Подошел Ионыч — он смотрел жим Шахматова:
— Как палку.
Великин сделал знак: мол, не надо при Юре, запугаешь, Ионыч отмахнулся:
— Юра не из таких. Злее будет.
Сизов встал, стянул тренировочную куртку. Хорошо Шахматову как палку жать: ему на пять кило меньше заказано. Нужно было обязательно оторваться от Шахматова в жиме: тот слишком силен в рывке. В динамике послышался голос Аптекаря:
«Юрий Сизов, второй подход».
Сизов прошелся вдоль раскладушек. Он еще не чувствовал того настроя, с каким надо идти на штангу.

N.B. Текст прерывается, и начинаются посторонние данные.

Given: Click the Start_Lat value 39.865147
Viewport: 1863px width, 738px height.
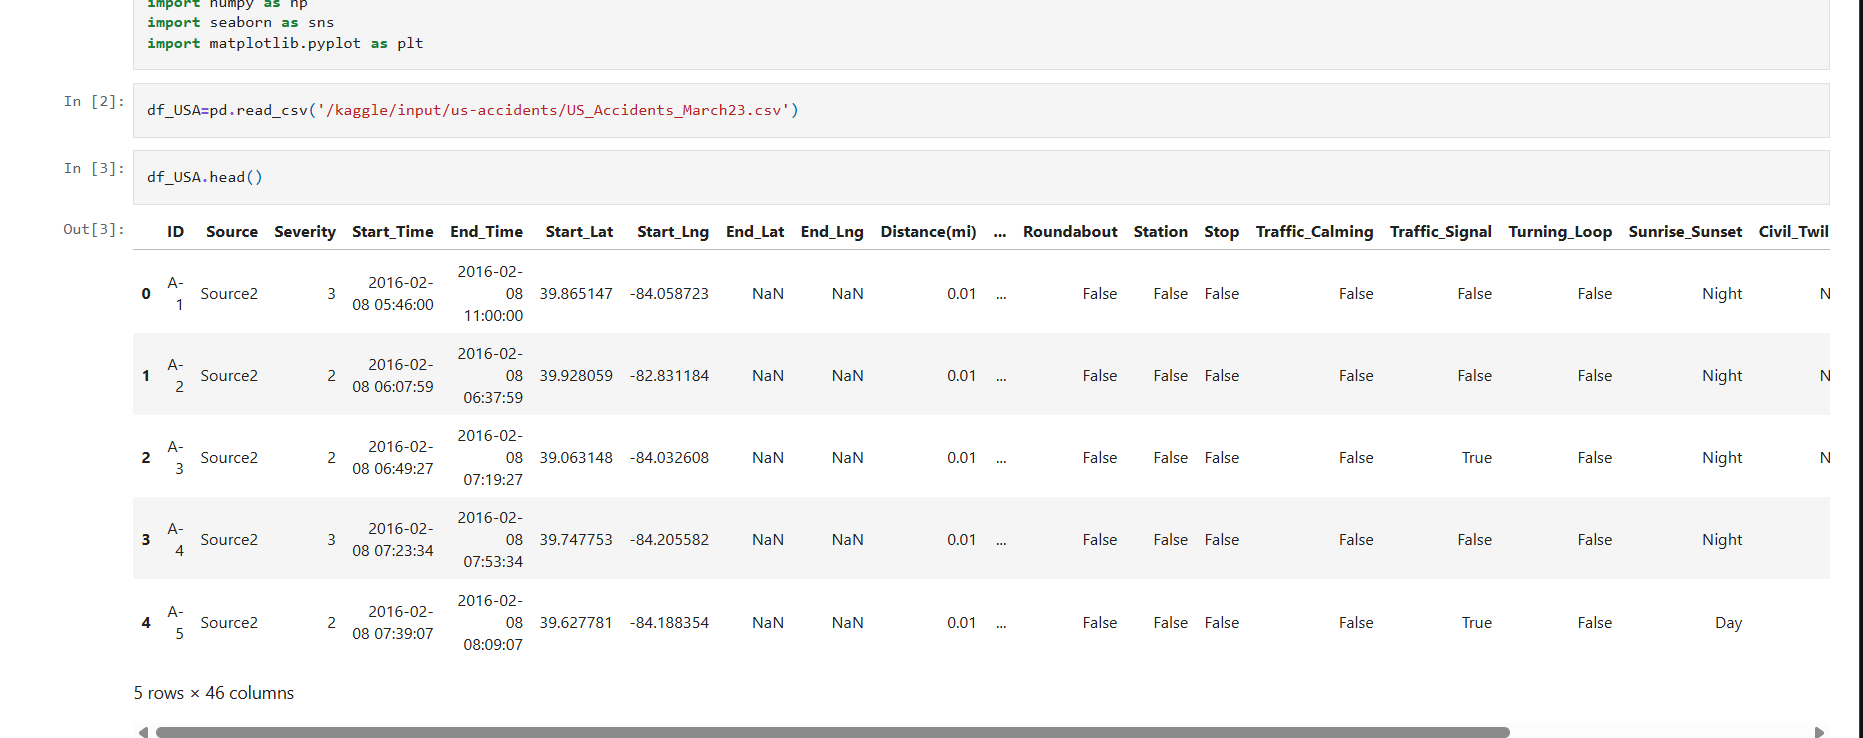Looking at the screenshot, I should coord(576,293).
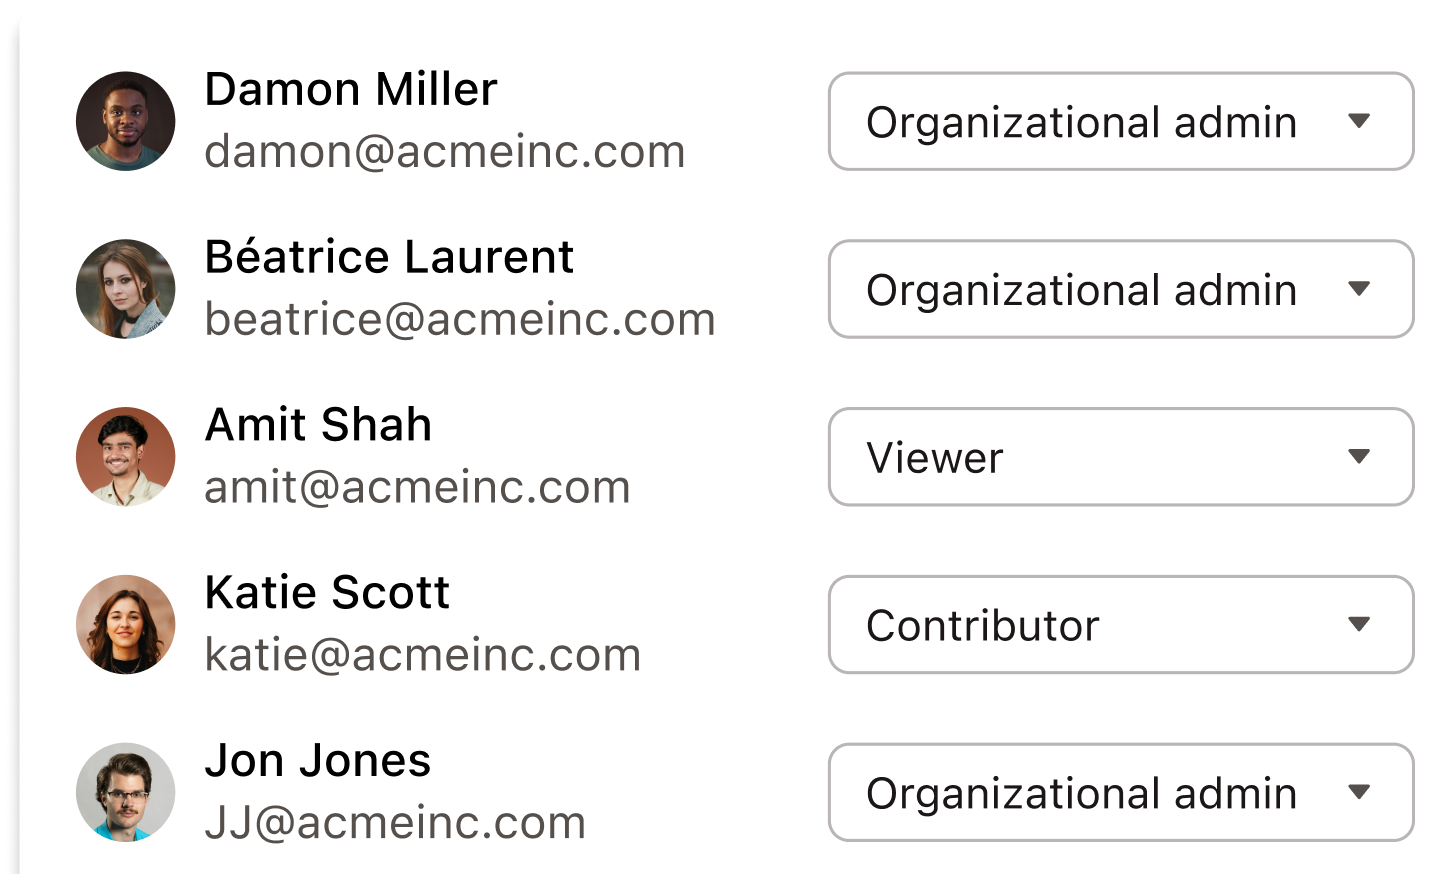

Ему предстояло поднять вес, который он и не пытался одолеть на тренировке. Публика возбуждала его, на соревнованиях он каждый раз совершал невозможное.
«Сейчас они узнают, — повторял он про себя, — сейчас они узнают, как Сизова списывать! Сейчас узнают!»
Он повторял два слова как заклинание, и в нем поднималась злость, та злость, которая отодвигает слабость и усталость.
И почувствовал: пора!
У выхода Ионыч поднес склянку с нашатырем. Резкий запах был как удар.
Сизов быстро вышел на помост, взялся за гриф. Гриф новенький, злой; еще не стершийся узор впивался в ладони. Кожу жжет, зато хват крепкий.
На грудь взял хорошо. Старший судья развел ладони. Ждет. Ждет, гад!
Хлопок!
Гриф стальной, упругий, пять пудов с каждого конца прогибают его, и штанга дышит: вверх-вниз, вверх-вниз.